The restaurant will be full service and offer a menu expected to offer a twist on classic offerings that emphasizes produce from Maine farmers and harvesters. It will have entrances from both inside and outside the hotel, will feature glass walls on the ground level and a patio for seasonal use on the north side, tied to a public park and other outdoor spaces and restaurants.

Colby and Waterville Creates! have been raising money for an $18 million to $20 million center for art and film at 93 Main St. next to Castonguay Square, near the planned hotel, which will be redesigned as part of downtown revitalization. It will be called the Paul J. Schupf Art Center and will include a living room area.

The hotel will include a terraced patio and lawn on the south end of the building, where the former Levine’s was located.

The hotel will be built on the site of the former Crescent Hotel, previously the site of the Lockwood House, which opened in 1880. Its patrons were overnight passengers of the narrow gauge railway.
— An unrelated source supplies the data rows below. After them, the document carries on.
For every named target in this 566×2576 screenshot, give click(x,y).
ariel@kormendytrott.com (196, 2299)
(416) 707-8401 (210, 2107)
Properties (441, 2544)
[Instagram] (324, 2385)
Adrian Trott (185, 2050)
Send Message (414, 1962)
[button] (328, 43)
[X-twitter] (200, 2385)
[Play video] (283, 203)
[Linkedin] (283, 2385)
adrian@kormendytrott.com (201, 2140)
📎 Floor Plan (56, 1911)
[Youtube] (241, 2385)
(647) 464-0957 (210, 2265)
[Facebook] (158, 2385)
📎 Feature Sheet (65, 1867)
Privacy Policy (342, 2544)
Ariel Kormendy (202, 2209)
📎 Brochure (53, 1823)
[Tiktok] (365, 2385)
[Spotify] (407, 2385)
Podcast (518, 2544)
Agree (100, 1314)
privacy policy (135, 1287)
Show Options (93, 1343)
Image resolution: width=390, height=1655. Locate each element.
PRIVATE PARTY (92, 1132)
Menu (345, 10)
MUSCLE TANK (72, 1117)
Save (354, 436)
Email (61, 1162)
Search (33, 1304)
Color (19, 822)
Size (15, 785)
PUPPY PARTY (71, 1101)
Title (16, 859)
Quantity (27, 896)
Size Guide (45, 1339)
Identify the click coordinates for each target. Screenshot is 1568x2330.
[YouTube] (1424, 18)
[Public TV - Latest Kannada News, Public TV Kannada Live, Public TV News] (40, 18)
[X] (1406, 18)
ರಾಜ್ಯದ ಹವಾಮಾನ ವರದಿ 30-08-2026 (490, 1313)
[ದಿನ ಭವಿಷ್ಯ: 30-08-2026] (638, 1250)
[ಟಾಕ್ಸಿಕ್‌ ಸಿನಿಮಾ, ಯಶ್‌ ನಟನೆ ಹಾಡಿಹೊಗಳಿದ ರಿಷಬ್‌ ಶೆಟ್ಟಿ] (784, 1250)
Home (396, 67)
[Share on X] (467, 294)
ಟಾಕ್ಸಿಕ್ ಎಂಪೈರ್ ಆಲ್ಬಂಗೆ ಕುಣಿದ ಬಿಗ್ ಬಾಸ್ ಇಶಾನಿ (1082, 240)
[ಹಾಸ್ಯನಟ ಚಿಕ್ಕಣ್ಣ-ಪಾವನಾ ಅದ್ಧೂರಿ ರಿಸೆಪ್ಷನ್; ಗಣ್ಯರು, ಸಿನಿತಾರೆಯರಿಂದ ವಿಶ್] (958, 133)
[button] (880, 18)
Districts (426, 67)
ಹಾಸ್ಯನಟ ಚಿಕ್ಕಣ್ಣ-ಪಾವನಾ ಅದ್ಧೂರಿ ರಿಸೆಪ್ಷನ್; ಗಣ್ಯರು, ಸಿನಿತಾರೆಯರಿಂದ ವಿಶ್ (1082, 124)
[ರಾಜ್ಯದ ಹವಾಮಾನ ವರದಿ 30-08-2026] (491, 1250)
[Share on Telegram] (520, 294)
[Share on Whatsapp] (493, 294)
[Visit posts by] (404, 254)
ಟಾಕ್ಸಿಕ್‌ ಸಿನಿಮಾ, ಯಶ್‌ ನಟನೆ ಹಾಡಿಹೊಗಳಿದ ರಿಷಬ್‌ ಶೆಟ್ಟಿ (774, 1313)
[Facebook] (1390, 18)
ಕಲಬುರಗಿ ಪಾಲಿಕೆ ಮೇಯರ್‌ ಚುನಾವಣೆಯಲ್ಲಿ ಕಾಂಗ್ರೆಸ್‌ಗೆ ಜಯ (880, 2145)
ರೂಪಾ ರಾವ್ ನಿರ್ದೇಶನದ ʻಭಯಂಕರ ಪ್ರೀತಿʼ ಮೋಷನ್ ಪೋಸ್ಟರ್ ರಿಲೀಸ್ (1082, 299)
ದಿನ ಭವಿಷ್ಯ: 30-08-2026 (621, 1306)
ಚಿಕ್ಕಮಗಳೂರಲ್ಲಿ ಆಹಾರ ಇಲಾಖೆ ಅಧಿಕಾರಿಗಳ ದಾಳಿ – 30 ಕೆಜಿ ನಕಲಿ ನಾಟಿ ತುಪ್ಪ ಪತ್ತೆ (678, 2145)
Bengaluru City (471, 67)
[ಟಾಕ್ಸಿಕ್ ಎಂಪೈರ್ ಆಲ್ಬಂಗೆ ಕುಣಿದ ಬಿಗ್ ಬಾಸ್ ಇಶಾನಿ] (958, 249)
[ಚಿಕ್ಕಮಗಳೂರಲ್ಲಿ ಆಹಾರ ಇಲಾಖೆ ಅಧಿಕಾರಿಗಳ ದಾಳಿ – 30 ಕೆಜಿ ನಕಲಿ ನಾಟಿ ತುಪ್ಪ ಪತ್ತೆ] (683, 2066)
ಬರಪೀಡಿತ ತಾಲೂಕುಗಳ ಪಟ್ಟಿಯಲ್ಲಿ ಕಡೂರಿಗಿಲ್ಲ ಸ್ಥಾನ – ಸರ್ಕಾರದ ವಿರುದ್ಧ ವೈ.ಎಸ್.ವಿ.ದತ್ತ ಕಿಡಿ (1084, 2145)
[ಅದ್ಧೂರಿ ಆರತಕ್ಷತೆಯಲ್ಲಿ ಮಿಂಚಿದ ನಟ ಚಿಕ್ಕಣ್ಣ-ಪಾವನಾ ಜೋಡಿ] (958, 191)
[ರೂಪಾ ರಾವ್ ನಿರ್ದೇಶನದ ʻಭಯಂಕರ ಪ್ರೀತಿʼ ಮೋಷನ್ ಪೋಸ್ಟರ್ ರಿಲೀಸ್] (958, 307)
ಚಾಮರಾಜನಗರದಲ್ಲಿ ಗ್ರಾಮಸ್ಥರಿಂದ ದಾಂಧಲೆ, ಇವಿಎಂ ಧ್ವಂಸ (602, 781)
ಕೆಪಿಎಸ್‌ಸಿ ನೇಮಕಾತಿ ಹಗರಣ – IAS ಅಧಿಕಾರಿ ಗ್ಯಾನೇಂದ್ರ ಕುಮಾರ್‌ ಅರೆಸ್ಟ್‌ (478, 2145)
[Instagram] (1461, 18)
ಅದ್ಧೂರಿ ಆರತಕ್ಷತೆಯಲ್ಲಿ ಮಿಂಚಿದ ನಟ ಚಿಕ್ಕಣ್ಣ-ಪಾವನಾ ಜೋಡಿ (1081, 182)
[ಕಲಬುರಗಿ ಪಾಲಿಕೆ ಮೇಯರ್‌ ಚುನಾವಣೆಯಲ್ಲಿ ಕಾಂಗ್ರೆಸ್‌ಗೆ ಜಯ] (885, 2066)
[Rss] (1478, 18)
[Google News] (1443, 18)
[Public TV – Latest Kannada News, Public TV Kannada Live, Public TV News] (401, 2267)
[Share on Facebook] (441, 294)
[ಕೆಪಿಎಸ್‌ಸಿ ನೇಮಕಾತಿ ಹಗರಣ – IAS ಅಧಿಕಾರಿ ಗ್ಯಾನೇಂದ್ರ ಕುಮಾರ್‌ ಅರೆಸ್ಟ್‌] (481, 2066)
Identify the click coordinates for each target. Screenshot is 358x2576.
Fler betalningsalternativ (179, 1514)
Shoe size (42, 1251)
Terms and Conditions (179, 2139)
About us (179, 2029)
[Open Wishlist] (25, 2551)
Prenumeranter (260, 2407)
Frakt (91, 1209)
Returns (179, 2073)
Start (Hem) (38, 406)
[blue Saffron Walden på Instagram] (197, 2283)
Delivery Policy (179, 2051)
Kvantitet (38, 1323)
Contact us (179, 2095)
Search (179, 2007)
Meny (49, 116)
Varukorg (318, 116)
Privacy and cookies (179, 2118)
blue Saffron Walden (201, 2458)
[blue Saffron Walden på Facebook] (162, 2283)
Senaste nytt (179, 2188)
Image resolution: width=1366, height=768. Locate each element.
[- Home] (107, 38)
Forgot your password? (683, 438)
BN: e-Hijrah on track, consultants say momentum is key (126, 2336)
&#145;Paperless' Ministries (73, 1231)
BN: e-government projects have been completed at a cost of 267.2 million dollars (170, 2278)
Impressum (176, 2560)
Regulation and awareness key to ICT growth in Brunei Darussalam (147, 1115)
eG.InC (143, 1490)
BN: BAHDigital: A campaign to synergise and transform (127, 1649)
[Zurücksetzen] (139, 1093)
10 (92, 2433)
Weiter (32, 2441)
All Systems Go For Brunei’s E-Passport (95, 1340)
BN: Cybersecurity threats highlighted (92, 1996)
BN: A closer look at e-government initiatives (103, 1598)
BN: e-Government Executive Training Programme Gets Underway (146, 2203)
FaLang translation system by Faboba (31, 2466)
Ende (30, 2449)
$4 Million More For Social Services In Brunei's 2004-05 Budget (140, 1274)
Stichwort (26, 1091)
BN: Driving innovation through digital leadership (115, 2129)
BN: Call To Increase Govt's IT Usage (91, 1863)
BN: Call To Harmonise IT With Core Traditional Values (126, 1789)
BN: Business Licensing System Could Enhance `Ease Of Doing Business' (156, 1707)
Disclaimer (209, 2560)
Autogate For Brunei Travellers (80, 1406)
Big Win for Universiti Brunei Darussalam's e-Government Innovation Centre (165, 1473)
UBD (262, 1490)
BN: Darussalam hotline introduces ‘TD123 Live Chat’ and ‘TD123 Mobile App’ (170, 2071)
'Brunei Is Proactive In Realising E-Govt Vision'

The building owner was Reuben W. Dunn, an 1868 Colby graduate who became a trustee of the college.

Dunn helped to finance the Lockwood mills and helped hire Amos Lockwood, the mills’ architect, for whom the complex was named, according to Greene. Lockwood was a famous architect who developed projects up and down the East Coast and engineered a fire retardant system for the Lockwood mills, using timber designed to slow down fire.

The hotel will be built a little farther north than initially planned to allow for a level area on the Front Street side for dropping people off at the hotel, according to Greene and Clark.